Cruise flourishes when he's on the edge--think Rain Man, Magnolia, Jerry Maguire--and here he does an excellent job as the disillusioned and haunted former Civil War captain who drinks too much. But as a born-again samurai warrior, he doesn't quite fit the bill. Algren's transformation into a samurai is too pat, and Cruise infuses the last quarter of the film with melodramatic mush before rushing onto the battlefield and kicking butt with a big-ass sword. It doesn't help that the role itself is farfetched; it's true that Japanese history would have to be rewritten if a real samurai survived, but why should an American be the ''last samurai'' who reminds the Japanese emperor of the venerable swordsmen and Japan's roots?
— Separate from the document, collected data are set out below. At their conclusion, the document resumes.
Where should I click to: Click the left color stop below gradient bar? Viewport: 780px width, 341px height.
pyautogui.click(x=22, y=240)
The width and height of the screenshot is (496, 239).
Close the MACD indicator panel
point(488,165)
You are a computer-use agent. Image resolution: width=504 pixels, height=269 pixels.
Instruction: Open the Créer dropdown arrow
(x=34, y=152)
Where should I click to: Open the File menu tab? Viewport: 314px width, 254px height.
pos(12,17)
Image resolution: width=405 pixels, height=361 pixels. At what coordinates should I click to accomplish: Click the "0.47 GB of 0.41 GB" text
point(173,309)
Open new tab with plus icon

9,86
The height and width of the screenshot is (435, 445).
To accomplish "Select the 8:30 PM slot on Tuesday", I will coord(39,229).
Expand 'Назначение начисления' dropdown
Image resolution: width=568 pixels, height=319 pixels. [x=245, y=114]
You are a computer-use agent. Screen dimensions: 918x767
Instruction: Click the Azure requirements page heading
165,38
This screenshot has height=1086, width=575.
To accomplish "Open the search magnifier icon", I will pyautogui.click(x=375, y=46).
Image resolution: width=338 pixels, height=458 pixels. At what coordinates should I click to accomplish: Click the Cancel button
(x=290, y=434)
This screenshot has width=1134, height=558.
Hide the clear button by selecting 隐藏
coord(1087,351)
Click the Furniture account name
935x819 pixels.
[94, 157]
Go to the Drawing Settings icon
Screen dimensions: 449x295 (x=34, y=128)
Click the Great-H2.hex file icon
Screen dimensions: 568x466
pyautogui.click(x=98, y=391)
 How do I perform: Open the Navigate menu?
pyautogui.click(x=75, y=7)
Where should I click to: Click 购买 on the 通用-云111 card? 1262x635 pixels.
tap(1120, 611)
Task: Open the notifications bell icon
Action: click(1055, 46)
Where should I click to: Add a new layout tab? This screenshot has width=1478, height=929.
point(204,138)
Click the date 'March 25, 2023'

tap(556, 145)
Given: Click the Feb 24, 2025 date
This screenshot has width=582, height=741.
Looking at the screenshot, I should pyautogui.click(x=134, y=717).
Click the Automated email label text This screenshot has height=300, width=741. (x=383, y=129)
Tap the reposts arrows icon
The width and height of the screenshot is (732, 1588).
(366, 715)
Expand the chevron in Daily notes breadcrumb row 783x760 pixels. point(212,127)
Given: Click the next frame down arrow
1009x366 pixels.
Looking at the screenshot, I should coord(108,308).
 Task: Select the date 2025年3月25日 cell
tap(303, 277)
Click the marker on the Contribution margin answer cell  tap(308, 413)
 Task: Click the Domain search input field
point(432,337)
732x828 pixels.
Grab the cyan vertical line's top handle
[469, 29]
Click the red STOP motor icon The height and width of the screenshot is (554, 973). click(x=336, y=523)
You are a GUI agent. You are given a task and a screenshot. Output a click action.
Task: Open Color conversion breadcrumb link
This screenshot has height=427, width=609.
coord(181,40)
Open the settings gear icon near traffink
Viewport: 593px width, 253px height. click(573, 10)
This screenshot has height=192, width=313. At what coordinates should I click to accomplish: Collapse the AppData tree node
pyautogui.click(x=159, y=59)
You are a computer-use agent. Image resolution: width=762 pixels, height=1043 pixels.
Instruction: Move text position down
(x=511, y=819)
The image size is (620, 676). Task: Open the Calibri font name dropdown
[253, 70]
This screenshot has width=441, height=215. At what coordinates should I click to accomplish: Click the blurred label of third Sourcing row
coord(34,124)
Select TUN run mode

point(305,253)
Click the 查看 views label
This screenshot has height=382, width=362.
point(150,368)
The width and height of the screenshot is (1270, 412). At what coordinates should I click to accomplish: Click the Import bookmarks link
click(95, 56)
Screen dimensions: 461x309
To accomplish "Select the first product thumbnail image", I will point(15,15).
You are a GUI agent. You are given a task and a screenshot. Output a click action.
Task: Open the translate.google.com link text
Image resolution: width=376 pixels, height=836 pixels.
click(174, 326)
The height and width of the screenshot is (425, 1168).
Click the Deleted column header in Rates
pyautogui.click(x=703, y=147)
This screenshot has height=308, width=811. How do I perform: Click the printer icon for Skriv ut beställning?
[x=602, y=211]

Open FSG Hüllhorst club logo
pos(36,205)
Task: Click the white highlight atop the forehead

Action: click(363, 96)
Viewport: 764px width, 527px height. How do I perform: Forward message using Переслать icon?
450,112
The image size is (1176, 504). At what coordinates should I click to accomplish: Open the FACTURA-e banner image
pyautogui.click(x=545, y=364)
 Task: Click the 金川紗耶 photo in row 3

Thank heaven for the talented Japanese cast. Koyuki, one of Japan's most popular actresses, has a remarkably expressive face, projecting strength and fragility at the same time. The young Minato as the defiant Magojiro is also a true find as a boy desperate to become a samurai. Watanabe, however, steals the show even from the film's more famous star as the formidable Katsumoto, commanding the screen with quiet fierceness during their shared scenes.

Direction

Samurai overcomes its formulaic story to some degree in its execution. Japanese culture and history clearly fascinate director Edward Zwick (Glory, Legends of the Fall), producer Marshall Herskovitz and writer John Logan, who pay meticulous attention to the historical details of Japan's Meiji Restoration of the late 19th century--when the end of the rule by the old shogunate, or feudal government, led to the country's first encounter with the West after a self-imposed isolation of 200 years. Zwick's team created authentic sets and gorgeous costumes and took copious advantage of the beautiful surroundings, especially the small town of Himeji. The attention to detail becomes a bit much, however, as the samurai prepare for their final climactic battle--several of these scenes could have been cut. But Zwick really shines as the battle finally begins: When the outnumbered samurai make their last stand, charging a hillside of Imperial soldiers armed with rudimentary machine guns, it's with the same doomed bravado the director captured in Glory when the black Civil War soldiers fought their last battle. The emotional impact continues when the battle ends and the entire Imperial army--made up mostly of Japanese peasants who have been turned into soldiers but cannot suppress many of their own beliefs--bow down on the battlefield to honor the fallen samurai. It's certainly a memorable moment.

Bottom Line

Although the story and Tom Cruise's performance lack punch, The Last Samurai makes up for its shortcomings in its grand scope, immersing the audience in another time and re-creating the ancient world of the Japanese samurai.